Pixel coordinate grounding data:
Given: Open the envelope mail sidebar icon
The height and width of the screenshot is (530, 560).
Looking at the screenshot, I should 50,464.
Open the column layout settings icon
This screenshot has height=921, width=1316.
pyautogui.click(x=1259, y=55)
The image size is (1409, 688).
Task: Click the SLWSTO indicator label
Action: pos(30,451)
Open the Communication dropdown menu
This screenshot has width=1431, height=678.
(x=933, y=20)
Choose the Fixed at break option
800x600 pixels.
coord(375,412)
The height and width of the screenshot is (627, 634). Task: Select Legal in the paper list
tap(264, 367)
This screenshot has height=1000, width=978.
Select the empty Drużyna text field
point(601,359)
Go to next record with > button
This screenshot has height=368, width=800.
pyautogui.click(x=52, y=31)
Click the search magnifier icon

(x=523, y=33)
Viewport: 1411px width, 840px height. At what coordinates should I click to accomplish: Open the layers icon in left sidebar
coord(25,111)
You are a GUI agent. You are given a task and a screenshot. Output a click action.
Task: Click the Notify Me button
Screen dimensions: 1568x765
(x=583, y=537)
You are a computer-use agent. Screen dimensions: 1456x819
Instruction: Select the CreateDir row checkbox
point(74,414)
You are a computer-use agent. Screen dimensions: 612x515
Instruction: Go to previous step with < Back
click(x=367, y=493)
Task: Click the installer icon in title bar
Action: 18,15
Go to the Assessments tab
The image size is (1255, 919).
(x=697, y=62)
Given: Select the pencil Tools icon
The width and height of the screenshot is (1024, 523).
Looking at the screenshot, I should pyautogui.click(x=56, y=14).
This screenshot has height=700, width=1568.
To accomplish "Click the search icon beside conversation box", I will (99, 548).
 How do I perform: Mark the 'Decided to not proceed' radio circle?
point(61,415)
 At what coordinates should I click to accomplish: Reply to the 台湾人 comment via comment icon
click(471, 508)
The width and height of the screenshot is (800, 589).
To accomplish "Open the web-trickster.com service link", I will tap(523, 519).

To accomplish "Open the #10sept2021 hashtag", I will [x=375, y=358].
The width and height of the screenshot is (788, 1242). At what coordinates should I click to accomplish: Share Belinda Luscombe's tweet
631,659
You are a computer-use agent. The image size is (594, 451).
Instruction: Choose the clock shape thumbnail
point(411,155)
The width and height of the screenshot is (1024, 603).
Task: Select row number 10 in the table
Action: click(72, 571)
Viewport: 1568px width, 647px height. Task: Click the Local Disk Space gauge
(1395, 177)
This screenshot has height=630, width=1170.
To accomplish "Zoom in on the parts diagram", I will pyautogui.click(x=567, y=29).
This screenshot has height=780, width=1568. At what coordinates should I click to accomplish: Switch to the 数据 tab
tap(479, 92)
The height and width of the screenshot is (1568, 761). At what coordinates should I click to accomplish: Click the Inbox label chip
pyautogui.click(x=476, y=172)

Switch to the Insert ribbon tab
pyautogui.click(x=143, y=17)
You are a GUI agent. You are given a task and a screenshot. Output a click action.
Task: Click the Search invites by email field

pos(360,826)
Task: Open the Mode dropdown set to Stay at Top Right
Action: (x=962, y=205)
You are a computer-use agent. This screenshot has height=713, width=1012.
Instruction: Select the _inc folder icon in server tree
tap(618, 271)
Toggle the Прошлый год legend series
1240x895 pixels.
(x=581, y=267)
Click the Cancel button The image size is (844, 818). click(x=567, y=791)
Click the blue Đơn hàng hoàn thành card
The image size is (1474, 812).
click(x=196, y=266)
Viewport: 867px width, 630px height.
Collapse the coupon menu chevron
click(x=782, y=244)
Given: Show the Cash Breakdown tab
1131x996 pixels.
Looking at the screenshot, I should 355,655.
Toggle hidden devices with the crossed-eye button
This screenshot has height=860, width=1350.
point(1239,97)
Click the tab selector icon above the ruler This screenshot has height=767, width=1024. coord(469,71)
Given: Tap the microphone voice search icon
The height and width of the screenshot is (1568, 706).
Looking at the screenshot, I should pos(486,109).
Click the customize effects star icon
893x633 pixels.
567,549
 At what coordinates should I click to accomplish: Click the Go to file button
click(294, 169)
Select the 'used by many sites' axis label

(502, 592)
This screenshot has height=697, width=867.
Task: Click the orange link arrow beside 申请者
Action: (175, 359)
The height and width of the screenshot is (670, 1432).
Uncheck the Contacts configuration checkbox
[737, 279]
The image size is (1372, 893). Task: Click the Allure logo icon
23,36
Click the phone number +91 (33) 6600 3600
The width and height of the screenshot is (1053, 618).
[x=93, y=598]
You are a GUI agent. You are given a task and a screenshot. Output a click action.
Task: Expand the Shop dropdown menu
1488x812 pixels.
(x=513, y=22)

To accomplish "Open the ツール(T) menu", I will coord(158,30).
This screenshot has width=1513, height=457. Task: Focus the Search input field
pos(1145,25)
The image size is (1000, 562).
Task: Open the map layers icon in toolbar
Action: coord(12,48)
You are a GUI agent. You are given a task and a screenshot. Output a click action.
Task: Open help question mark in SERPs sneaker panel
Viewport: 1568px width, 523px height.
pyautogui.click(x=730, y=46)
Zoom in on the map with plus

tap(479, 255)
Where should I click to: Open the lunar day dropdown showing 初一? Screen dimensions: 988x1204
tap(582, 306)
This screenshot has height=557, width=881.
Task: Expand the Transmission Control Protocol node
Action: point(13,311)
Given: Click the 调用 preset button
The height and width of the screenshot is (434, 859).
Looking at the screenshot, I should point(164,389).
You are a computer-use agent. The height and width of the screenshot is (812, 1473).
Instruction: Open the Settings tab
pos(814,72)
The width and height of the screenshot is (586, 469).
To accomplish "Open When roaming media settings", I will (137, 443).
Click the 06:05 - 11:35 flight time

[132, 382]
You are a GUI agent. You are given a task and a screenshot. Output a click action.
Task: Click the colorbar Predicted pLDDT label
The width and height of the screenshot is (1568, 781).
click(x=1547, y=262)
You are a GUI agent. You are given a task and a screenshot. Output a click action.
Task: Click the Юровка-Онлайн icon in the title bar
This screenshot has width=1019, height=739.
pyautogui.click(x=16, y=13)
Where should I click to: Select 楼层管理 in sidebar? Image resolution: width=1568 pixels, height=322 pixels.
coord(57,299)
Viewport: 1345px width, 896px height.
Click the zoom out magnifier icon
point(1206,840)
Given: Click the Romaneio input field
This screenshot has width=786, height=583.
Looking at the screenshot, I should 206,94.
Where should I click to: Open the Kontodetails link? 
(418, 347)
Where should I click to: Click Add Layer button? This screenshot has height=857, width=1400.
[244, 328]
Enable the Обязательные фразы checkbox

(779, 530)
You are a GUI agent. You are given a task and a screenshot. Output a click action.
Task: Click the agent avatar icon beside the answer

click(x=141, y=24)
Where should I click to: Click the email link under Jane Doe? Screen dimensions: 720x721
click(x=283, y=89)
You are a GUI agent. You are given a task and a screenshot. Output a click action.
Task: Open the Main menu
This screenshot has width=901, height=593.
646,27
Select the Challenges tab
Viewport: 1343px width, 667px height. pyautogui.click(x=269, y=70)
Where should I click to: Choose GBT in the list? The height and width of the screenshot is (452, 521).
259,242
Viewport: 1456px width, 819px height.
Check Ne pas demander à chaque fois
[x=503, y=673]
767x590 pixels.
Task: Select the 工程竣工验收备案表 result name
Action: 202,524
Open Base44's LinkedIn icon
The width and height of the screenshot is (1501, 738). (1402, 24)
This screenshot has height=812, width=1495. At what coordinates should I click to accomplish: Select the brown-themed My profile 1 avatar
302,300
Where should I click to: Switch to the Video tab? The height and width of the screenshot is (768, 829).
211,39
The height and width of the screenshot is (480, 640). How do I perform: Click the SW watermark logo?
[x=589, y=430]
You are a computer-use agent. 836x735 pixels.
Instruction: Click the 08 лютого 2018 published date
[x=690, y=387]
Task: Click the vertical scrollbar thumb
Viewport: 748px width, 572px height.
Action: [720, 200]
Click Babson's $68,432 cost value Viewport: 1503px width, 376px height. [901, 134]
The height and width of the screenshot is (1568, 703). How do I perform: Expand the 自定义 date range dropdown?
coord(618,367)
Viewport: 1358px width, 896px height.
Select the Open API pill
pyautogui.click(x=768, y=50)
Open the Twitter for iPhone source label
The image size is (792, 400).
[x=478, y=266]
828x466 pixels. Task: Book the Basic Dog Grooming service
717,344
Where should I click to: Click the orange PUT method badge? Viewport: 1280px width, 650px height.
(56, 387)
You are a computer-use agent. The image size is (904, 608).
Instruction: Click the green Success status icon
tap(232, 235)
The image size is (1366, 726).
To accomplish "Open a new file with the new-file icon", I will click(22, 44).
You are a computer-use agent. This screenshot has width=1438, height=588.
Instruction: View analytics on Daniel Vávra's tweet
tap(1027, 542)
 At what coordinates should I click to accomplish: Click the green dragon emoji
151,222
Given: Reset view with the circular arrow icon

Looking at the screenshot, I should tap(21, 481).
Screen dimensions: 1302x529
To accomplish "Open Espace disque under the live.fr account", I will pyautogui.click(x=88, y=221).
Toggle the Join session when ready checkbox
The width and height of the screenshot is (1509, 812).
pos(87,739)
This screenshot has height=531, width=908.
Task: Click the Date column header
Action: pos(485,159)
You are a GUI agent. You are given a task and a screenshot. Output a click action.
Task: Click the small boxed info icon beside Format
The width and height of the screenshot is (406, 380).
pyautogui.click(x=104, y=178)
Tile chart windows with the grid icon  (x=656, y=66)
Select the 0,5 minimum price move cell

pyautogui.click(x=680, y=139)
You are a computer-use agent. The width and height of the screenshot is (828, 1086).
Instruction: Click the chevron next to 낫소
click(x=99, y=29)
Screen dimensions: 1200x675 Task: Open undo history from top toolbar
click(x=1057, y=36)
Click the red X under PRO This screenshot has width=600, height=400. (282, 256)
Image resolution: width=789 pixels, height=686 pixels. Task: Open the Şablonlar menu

- **EXERCISE PROMPT**
Copy out every line in the entries above that holds "computer".

- **RESPONSE TO THE TASK**
You are a computer-use agent. Screen dimensions: 1456x819
You are a computer-use agent. Screen dimensions: 612x515
You are a computer-use agent. The image size is (594, 451).
You are a computer-use agent. This screenshot has height=713, width=1012.
You are a computer-use agent. The height and width of the screenshot is (812, 1473).
You are a computer-use agent. 836x735 pixels.
You are a computer-use agent. The image size is (904, 608).
You are a computer-use agent. This screenshot has width=1438, height=588.
You are a computer-use agent. The width and height of the screenshot is (828, 1086).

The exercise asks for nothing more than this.